Our study does have some strengths to note. This study was conducted on data from multiple hospitals. While in the same general geographic area, the incorporation of multiple medical centers allowed us to evaluate data from urban, suburban, and rural patient populations. In addition to the incorporation of multiple centers and therefore a more varied patient population, we feel that there is opportunity for substantial practical application of the results as they represent data directly from clinical practice. We chose a composite endpoint of clinical response to focus on treatment outcomes rather than microbiologic outcomes. We feel that due to the complexities of treating patients with ESBL Enterobacteriaceae UTI, targeting an outcome of clinical response would contribute to the body of evidence regarding the use of PTZ in these clinical situations.

This study has several limitations that should be considered. First, the retrospective study design made it difficult to eliminate information and/or selection bias as well as any unknown confounding factors that may have affected the evaluation of treatment efficacy. We were also unable to ascertain the factors that affected physician decisions regarding choice of antimicrobial therapy, which was one of the factors used in determining clinical response. It is possible that the patients treated with PTZ requiring a change in antimicrobial therapy represented physician preference toward carbapenems once the ESBL isolate was realized, and these changes in therapy may not truly represent treatment failure (Table 3). Second, determining microbiological clearance was challenging since repeat urinalysis and urine cultures are not routinely recommended based on current guidelines. Third, assumptions regarding treatment efficacy were made due to the inability for patient follow-up after discharge. Fourth, the antimicrobial regimen at discharge was not standardized, and any deescalation to oral therapy that may have provided benefit is a potential confounder in our results. Fifth, classification of complicated and uncomplicated UTIs was not made as this differentiation relies on data that were not collected. Details concerning removal of catheters were an additional limitation in data collection. Finally, a true definition of UTI was not established in our study and was confirmed solely based on urine culture reports, physician documentation indicating clinical suspicion of UTI and decision to treat. It is likely that some urine culture reports represent colonization; however, this study was conducted at sites where antimicrobial stewardship programs have been implemented and treatment of asymptomatic bacteriuria is strongly discouraged. It was decided not to determine the presence of asymptomatic bacteriuria based on chart review alone as this may fail to capture urinary symptoms. Asymptomatic bacteriuria was documented in two patients, both in the carbapenem group. It was determined that this finding was minimal and did not require further evaluation. Inappropriate use of antimicrobials for treatment of asymptomatic bacteriuria is likely a common practice seen in various institutional settings.

Conclusions

In our retrospective cohort study, PTZ had a similar clinical response rate and showed no difference in outcome measures compared to carbapenems when used for treatment in patients with nonbacteremic UTIs due to ESBL-producing Enterobacteriaceae. While furthers studies are needed and carbapenems remain the preferred treatment in patients with a higher severity of illness such as those with bloodstream infections, our study indicates that PTZ may be an effective alternative in patients having ESBL-related infections solely from a urinary source.

Footnotes

Authors’ Note: Meetings in which this information has been presented:

1. 48th Southeastern Residency Conference. April 2017. The Classic Center; Athens, Georgia.

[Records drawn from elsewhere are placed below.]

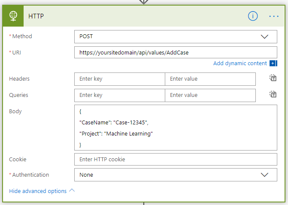Click the Add dynamic content plus icon
Image resolution: width=288 pixels, height=205 pixels.
[x=273, y=63]
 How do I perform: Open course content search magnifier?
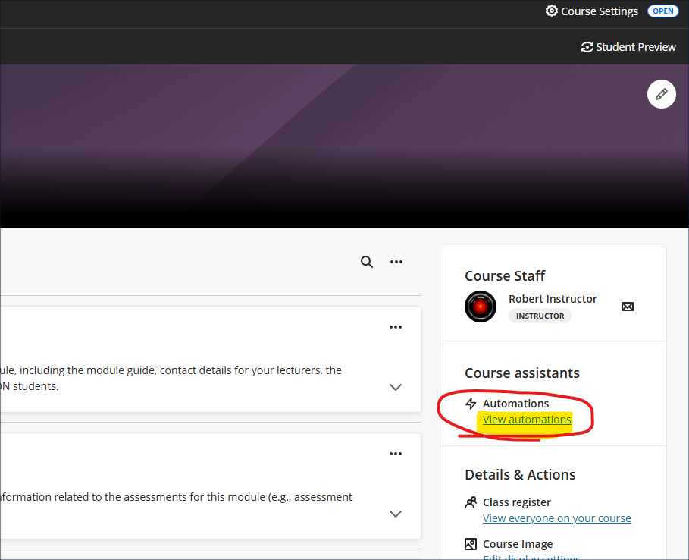click(x=367, y=262)
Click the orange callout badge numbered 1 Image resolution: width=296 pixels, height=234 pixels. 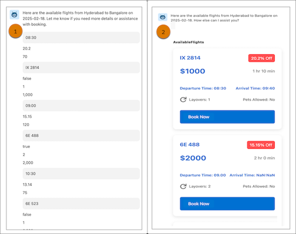click(16, 31)
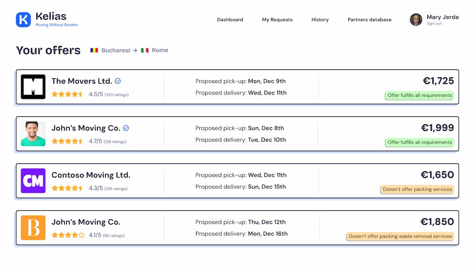475x267 pixels.
Task: Go to My Requests page
Action: click(x=277, y=19)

2. ACPE-accredited seminar. April 2017. Saint Thomas West Hospital; Nashville, Tennessee.

3. Tennessee Pharmacists Association Winter Meeting. February 2017. DoubleTree Hotel; Nashville, Tennessee.

Declaration of Conflicting Interests: The author(s) declared no potential conflicts of interest with respect to the research, authorship, and/or publication of this article.

Funding: The author(s) received no financial support for the research, authorship, and/or publication of this article.